Guess what? There was a significantly higher death rate in the non-research hospitals. So the message is clear: being treated in a healthcare setting where research is part and parcel of healthcare delivery enhances your health outcomes. End of.

And, should we be surprised? Let’s face it, being treated by a medical team that is up to speed with the latest advances & technology in medicine is much more likely to deliver a positive outcome than one that is not. Participation in research not only means being aware of best treatment options but is directly linked to the adoption of such treatment options in delivering healthcare services.

So why isn’t research part and parcel of every healthcare setting’s culture, in every hospital, GP practice and so on? I think there are many answers to this question: service overload, poor incentives, wrong structures – the list goes on and on. Perhaps the bigger question is: why is evidence not enough? Why do some people have difficulty accepting that vaccines are a great way to prevent illness? Why do so many of us eat badly, drink too much and smoke, when the evidence to the contrary is pretty clear?

There’s no silver bullet, but here I’m going to point at a significant part of the problem: there is too big a gap between those generating the evidence and those for whom the evidence applies. In the commercial world there is a tight coupling between the need of consumers and the producers of products & services.
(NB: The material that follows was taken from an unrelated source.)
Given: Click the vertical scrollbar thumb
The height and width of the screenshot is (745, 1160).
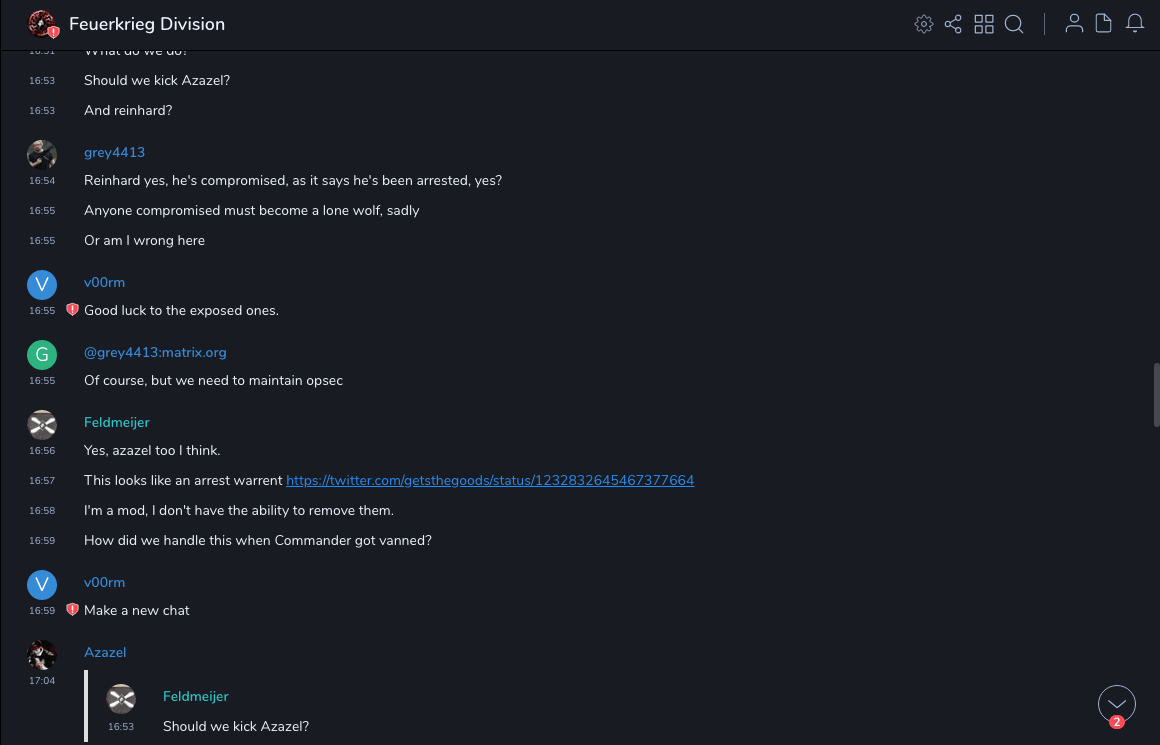Looking at the screenshot, I should coord(1156,395).
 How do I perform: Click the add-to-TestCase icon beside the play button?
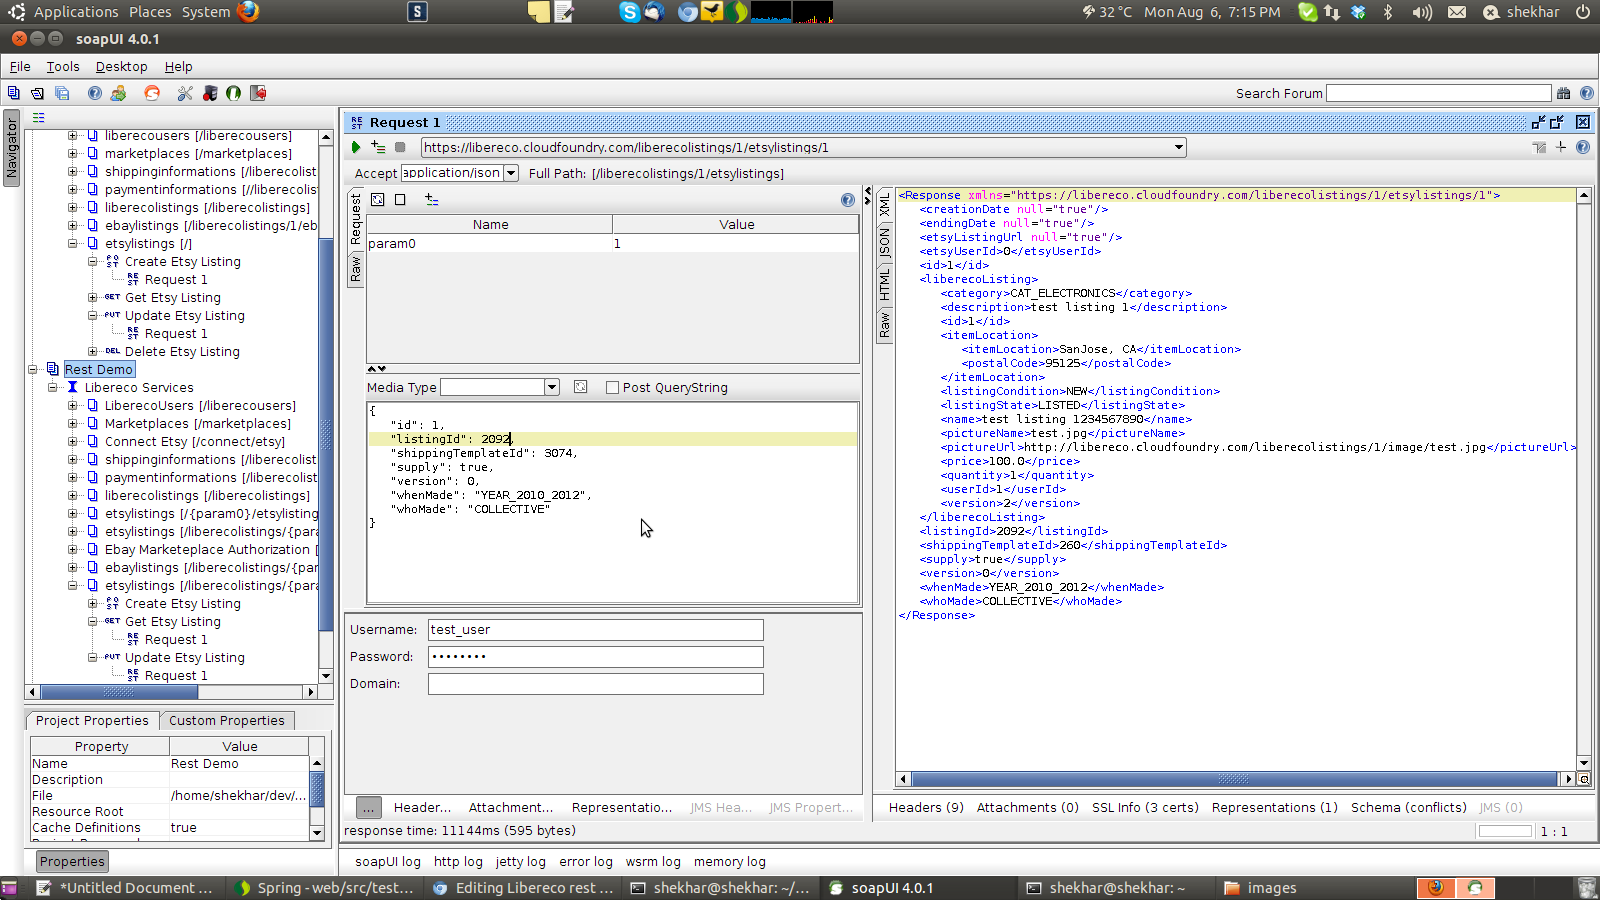pos(378,147)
The better that coupling, the more the consumers are served, the better the producers do. It’s more complex in the world of public services, particularly publically funded research and, especially, health research. There are more complex ‘consumer’ needs, longer timeframes and so on. But, ultimately, in order for the public need to be served effectively, there needs to be a tighter coupling between the generation of research/evidence and the use of such research/evidence in the field. The research world tends to come outside the walls to ask taxpayers for money, then it retreats back inside the walls, identifies the topics to be researched, performs the research, and then comes back outside the walls to offer the evidence. And to ask for more funding.

When you look at our research world this way it is not that surprising that we struggle to get the evidence into real world policy and practice. Most of us researchers believe that we have the support of the general population. We do. But not to the extent we tell ourselves. Jo Public will usually be supportive of research that is, for example, trying to improve our health. But when Jo Public faces a choice between preventing pension cuts, averting local A&E closures or funding a study that will add to the body of evidence that might change a healthcare intervention in 10 year’s time which do you think falls off the list?

Traditionally researchers have defined the questions to be asked, crafted the proposals, evaluated which should be funded, decided who takes part, who gets published & if the objectives have been achieved. This happens in research funders and performers all over the world. Funding agencies like the one I lead, the Health Research Board, play a significant part in this in my view. We are part of the gap. We need to change. Recently we have taken tentative first steps in addressing the gap in the HRB. We have committed to making Public and Patient Involvement (PPI) integral to our research. We interpret PPI as research being carried out ‘with’ or ‘by’ members of the public rather than ‘to’, ‘about’ or ‘for’ them. Make no mistake, this will take a long time, culture change always does. But we have started down this road in a meaningful fashion and we aim to mainstream it into HRB funding. If done well, this will contribute to narrowing the gap between research and need. It will provide for a much broader and stronger support base for what we do. And it will provide significantly more effective research for a healthy life.